昔の道普請
                           田辺雄司
 私たちが小さい子どもの頃(昭和の初め)の村道は、牛や馬が荷物をつけて通ってもようやく人が、よけることのできるほどの道幅しかありませんでした。その上、牛や馬は、ほとんど同じ歩幅で歩くので道に足跡の凹みができてそこに水がたまります。すると、道にたくさんの水たまりができました。人はその水たまりをよけて歩かなければなりませんでした。
 所々に水はけの溝が切ってありましたが、秋などは牛馬の通りがはげしくて道がまるで泥田のようになりました。
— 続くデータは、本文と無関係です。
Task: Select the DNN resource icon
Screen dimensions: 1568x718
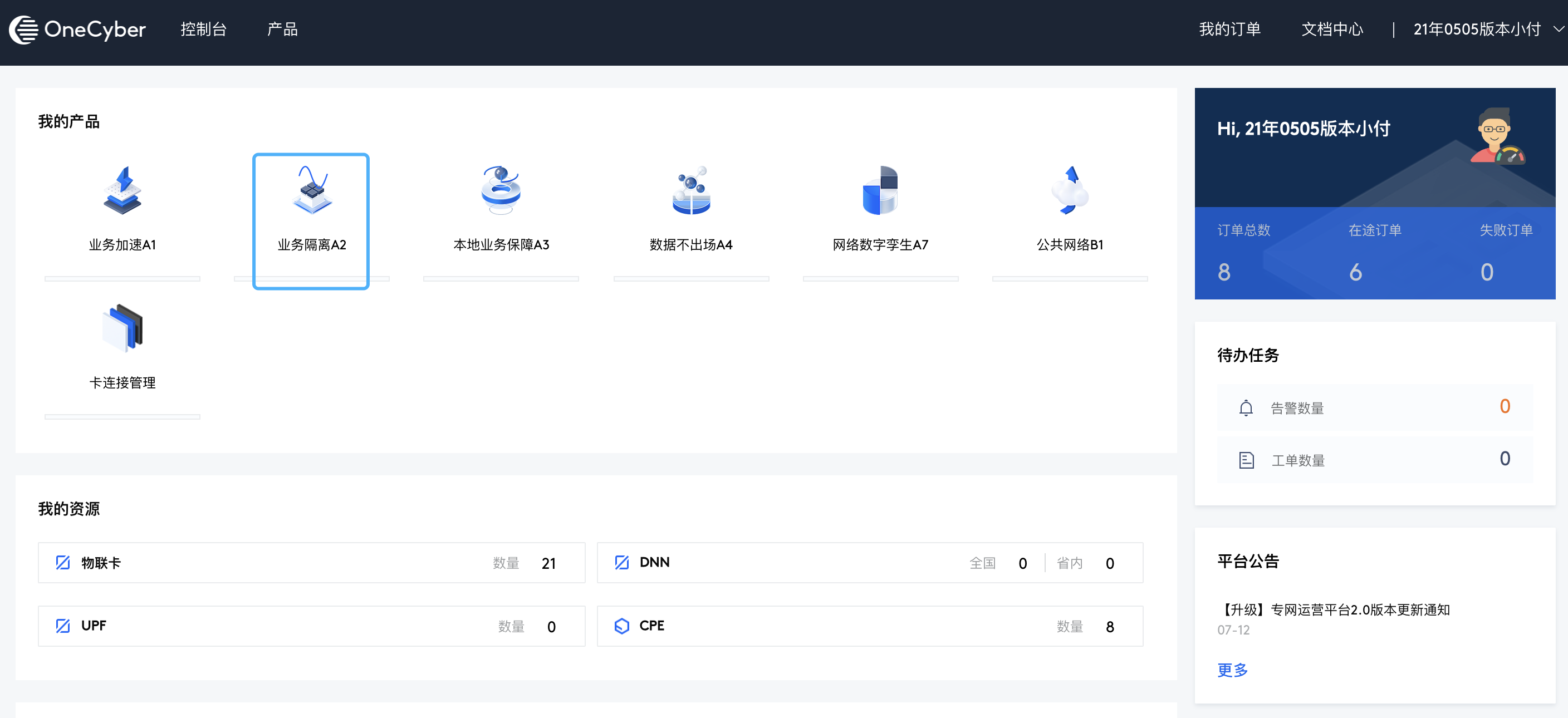Action: tap(621, 563)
坂道がほとんどでしたから滑りやすく、登下校の子供が転ぶと着物が泥だらけになってしまうほどでした。
 
 早春の雨の居谷集落

 雪が消えて田畑の仕事が始まる前に春の道普請があり、落ち葉や枯れ木などを掃除したり雪のために崩れた土を片付けたりしました。また、前の年にできた凹みには砂岩を背負って運び砕いて平らにしました。しかし、やはり、雨が降ると泥の道になりました。(集落によっては、この砂岩を45p角ほどの平板にしたものを村の小路の真ん中に飛び石のように敷いてあるところもありました)
 お盆の月になると7日の午前は、先祖の霊をお迎えするためとお盆客を迎えるために村道の草刈りをするのが年中行事でした。
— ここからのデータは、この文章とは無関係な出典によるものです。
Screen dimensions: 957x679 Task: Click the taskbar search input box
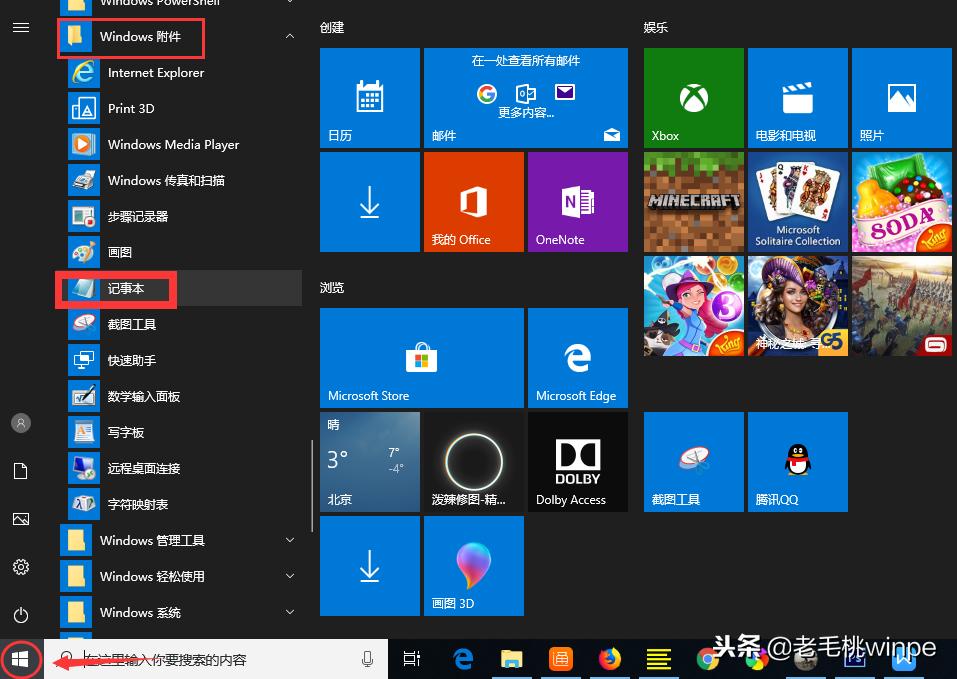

 お盆が終わり、稲刈りが始まる前には「人がけ」と言って各家から2人ずつ鎌や鍬を持って集まり山道を主とした道普請をしました。女衆は主に草刈り、男衆は鍬で坂道に階段を作ったり、壊れた道の修復をしたりして、稲運びに人馬とも楽に通れるように整備しました。とくに土橋などは丸太が朽ちていないか、牛馬が通っても大丈夫かと念入りに調べて管理を怠りませんでしたので怪我もなく秋仕事を終えることができました。
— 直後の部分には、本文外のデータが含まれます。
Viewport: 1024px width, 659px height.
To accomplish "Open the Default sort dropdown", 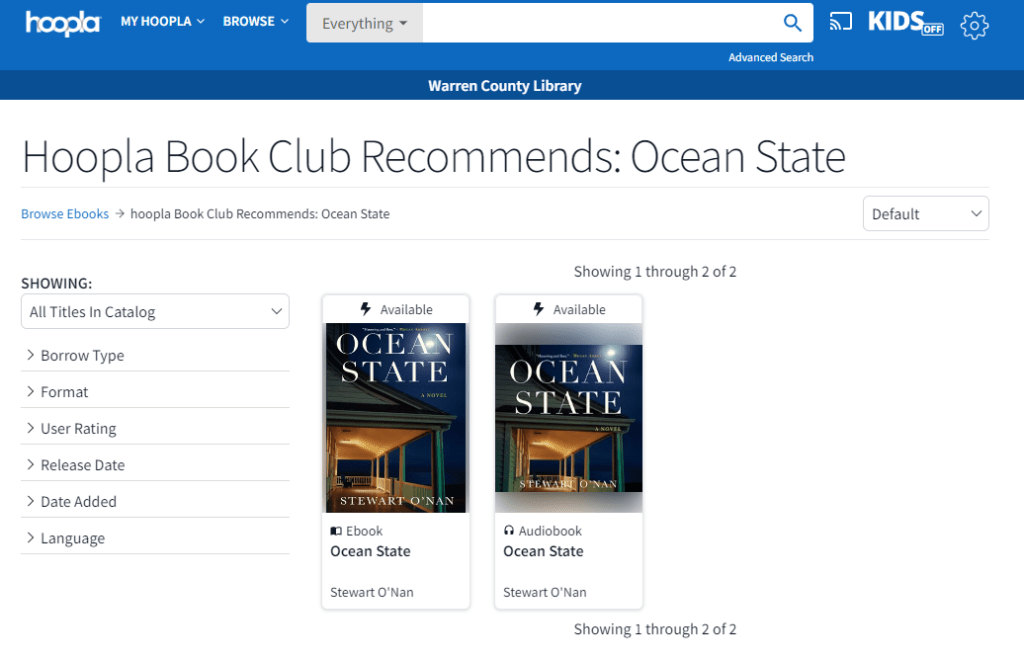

 また、私の集落は隣村に通じる道路が何度か地滑りで通行不可能になりましたが、忙しい時期であっても村中総出で仮の道路を作り学校や隣村と行き来できるようにしました。地滑りは、現在の地滑り防止工事が行われるまでは、幾度となく繰り返されて村が孤立することも珍しいことではありませんでした。時代とともに道が町道や県道に格付けされると復旧工事も町や県で行ってくれるようになりましたが、それまでは道路の管理保全はほとんど村の住民にゆだねられていたのでした。
 昔の人たちはこのように骨身を惜しむということなく自分たちの力で、沢山の道を大切に守ってきたことに頭が下がる思いです。